- Do this -
Copy out the lines running from the one containing "Given: Go to the home page icon" through the one containing "Instruction: Open the Snoozed clock icon", both included. Leave the pictures out.

- Recorded information -
==========

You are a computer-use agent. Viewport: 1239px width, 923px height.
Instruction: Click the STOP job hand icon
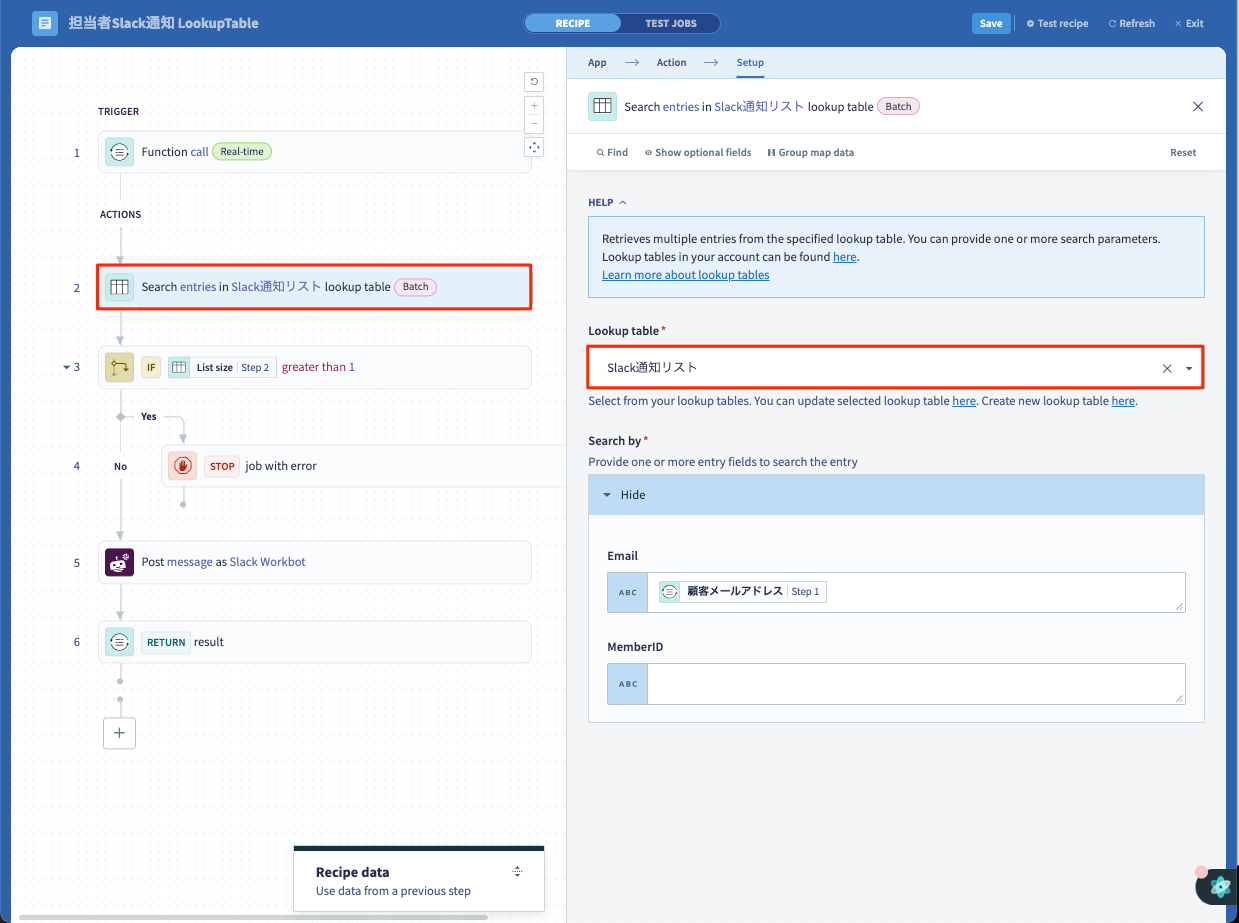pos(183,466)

==========

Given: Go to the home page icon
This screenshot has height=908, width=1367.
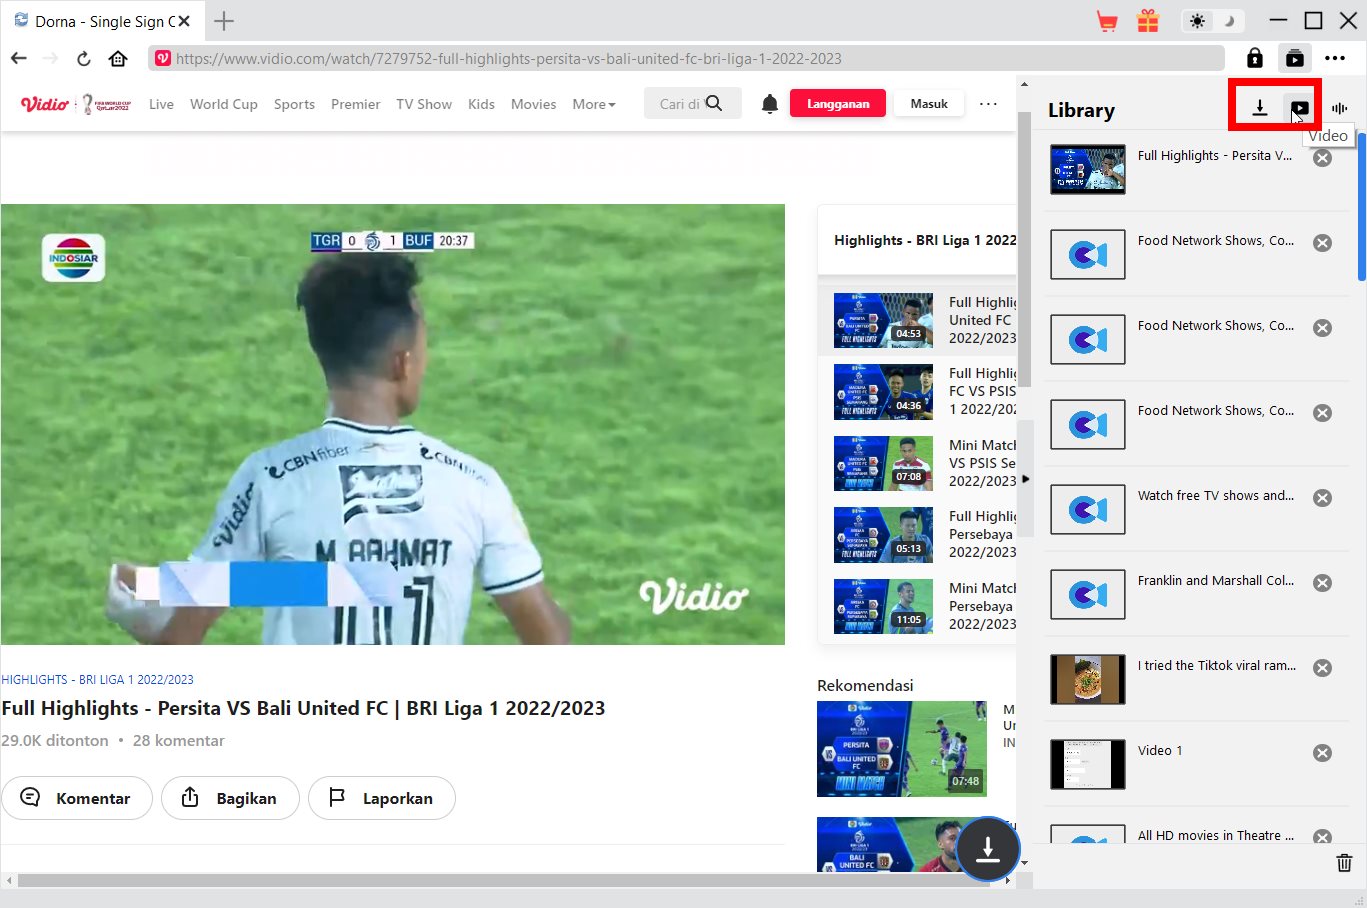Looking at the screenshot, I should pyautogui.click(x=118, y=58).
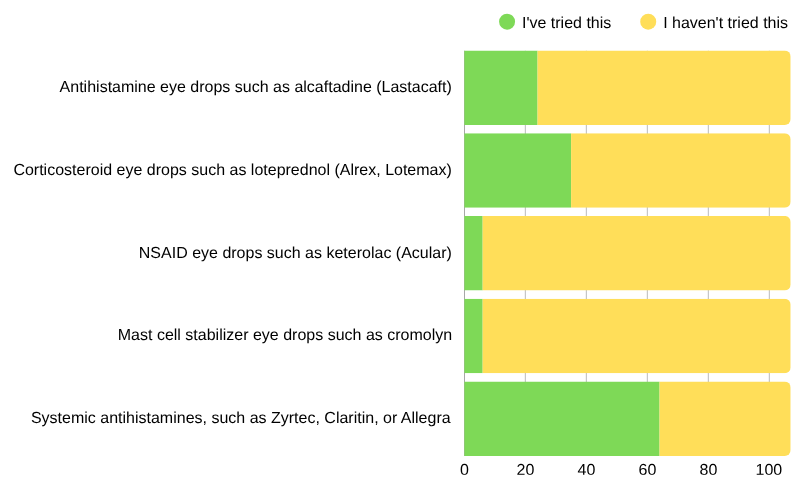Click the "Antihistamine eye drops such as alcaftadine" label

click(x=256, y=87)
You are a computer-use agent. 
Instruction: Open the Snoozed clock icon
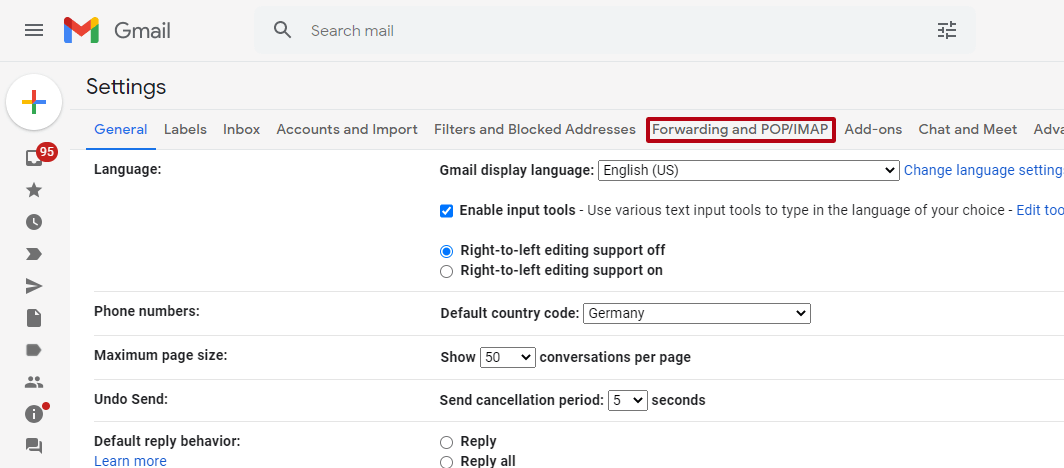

==========

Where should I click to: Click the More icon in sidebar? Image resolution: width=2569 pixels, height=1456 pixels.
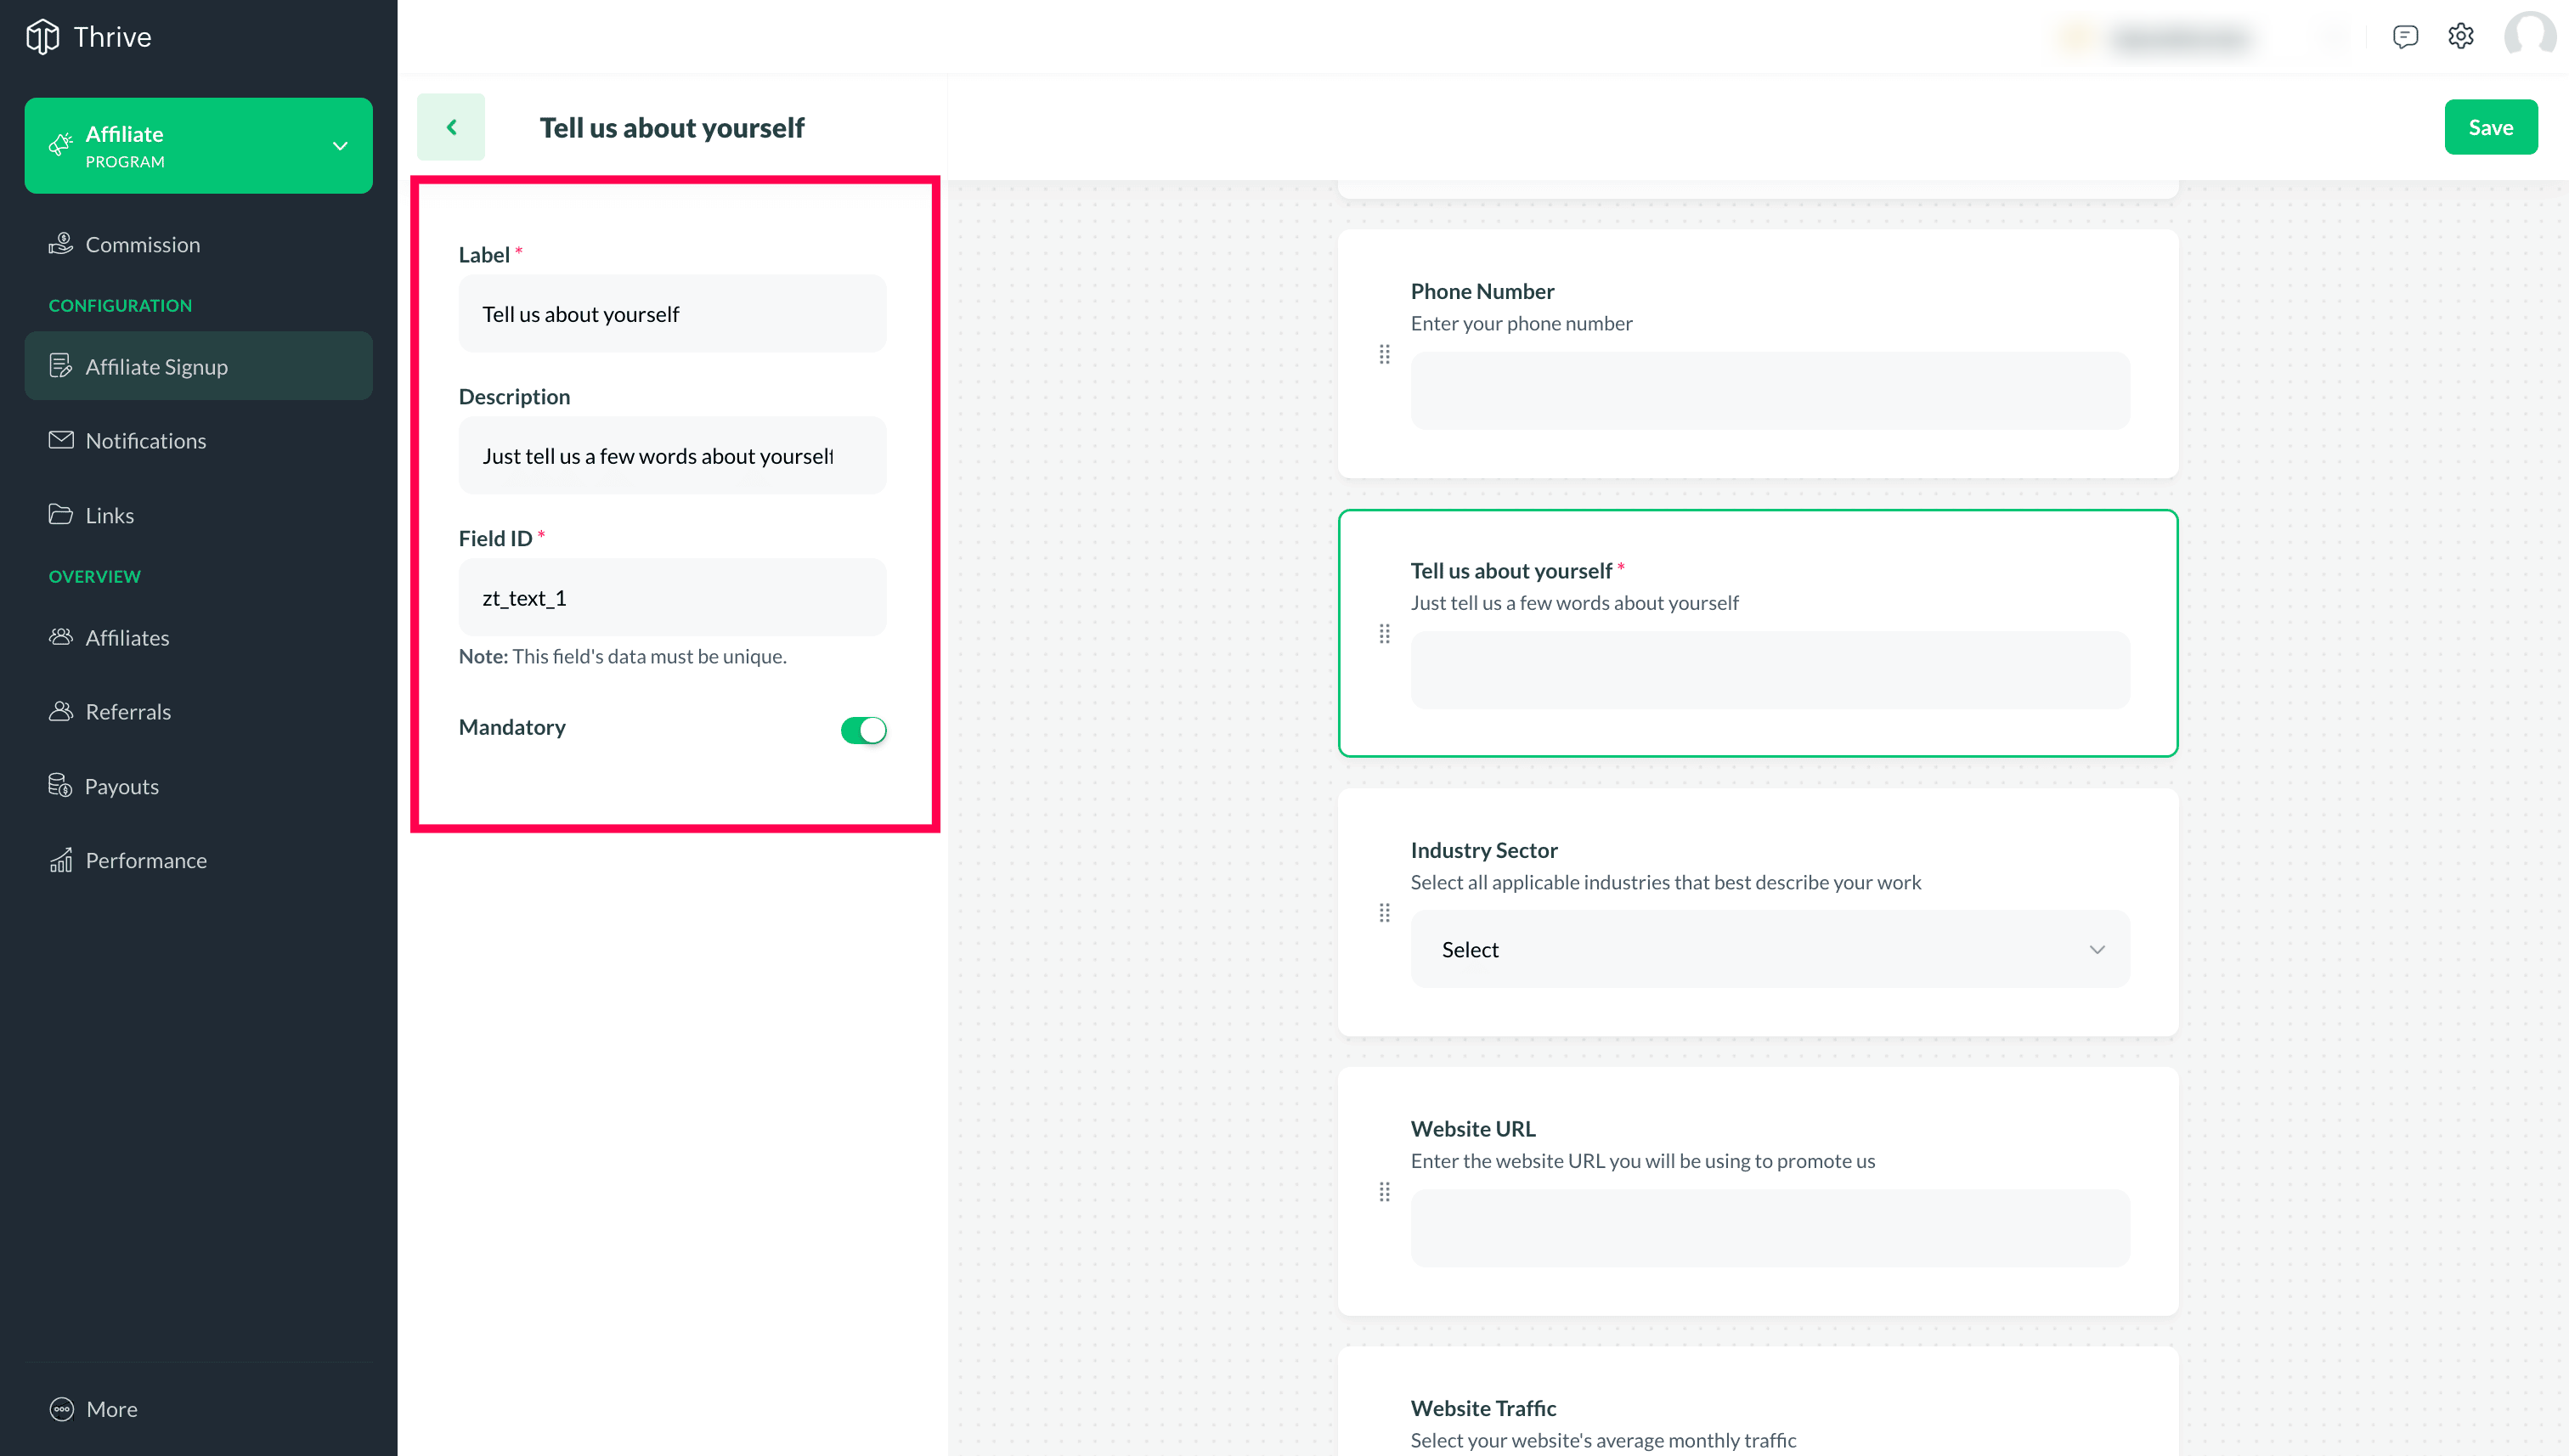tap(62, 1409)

==========

- Task output -
Given: Go to the home page icon
This screenshot has height=908, width=1367.
Looking at the screenshot, I should pyautogui.click(x=118, y=58).
Click the "Antihistamine eye drops such as alcaftadine" label

click(x=256, y=87)
You are a computer-use agent. 
Instruction: Open the Snoozed clock icon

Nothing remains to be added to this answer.